E esse sentimento dessa vez, foi escancarado da maneira mais covarde, quando declara antipatia por alguém sem ter uma justificativa lógica, coerente, sensata e ainda admitindo, mesmo que seja, mais pelas atitudes do que por palavras, (foi isso que me deixou feliz kkkkkkk) que admira a pessoa, o trabalho, mas tem medo de pagar o ônus que a vida cobra de quem se arrisca, de quem luta a cada dia, pela felicidade, que como já falei, existe e está nas coisas mais simples da vida.

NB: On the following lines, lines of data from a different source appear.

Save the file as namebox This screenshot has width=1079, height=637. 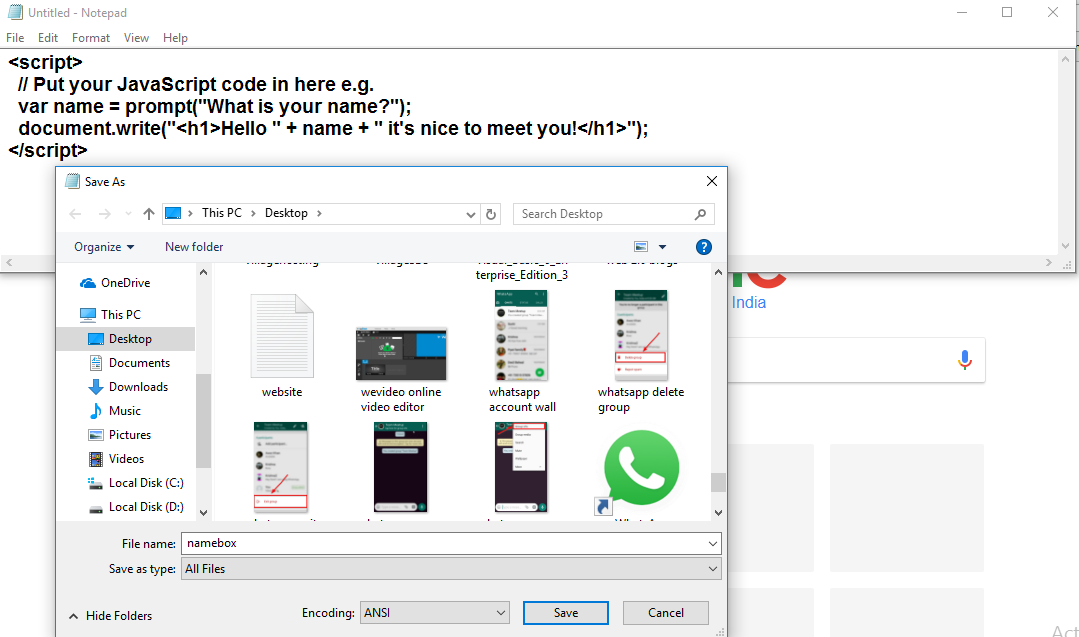click(565, 612)
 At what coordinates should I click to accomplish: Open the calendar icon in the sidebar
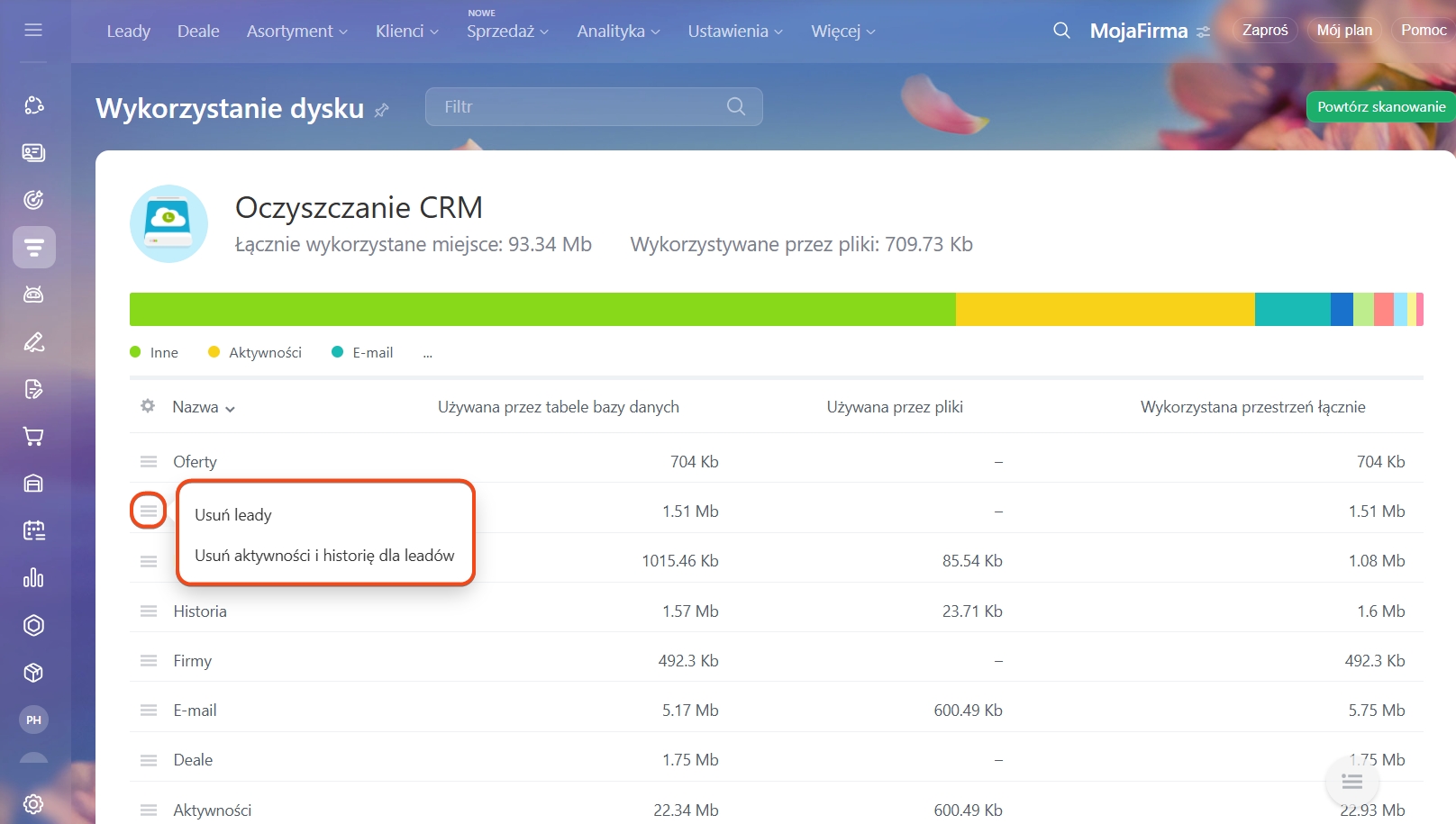point(33,530)
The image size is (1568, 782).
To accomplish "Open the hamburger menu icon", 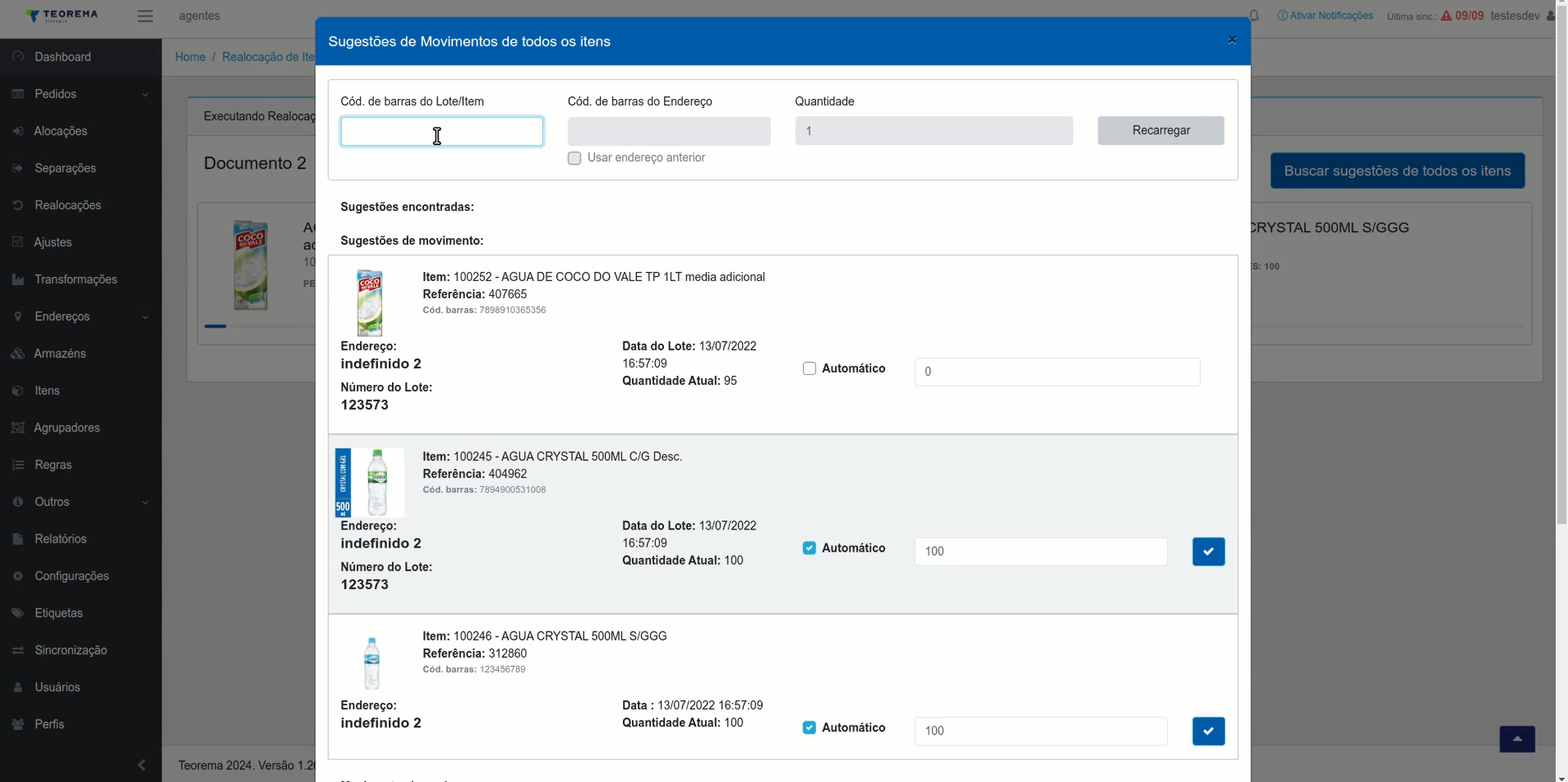I will point(145,16).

Outro fator de reflexão diante do tal fato foi a minha preocupação com os tipos de profissionais que estão atuando principalmente na educação que é de onde deveriam dá o maior exemplo de ética, respeito e profissionalismo. Mas ao que me parece, essas três palavras são desconhecidas por esses profissionais, e aí é que vem a minha preocupação. O que pensar de um profissional que leva problemas particulares para dentro do seu local de trabalho? Fico imaginando e comparando (me perdoem por favor) a um terrorista quando planeja seu ataque, ele deve dizer: vou matar milhares de pessoas porque tenho problemas com uma dúzia. Na minha cabeça e em especial no meu coração, problemas e diferenças, todos nós temos. Se forem profissionais, que seja resolvido de forma civilizada, com ética, respeito e profissionalismo e se for pessoal, que seja esquecido, quando seu pé direito tocar na porta de entrada do seu local de trabalho, caso contrário, isso irá se refletir negativamente para muita gente. Pensem nisso!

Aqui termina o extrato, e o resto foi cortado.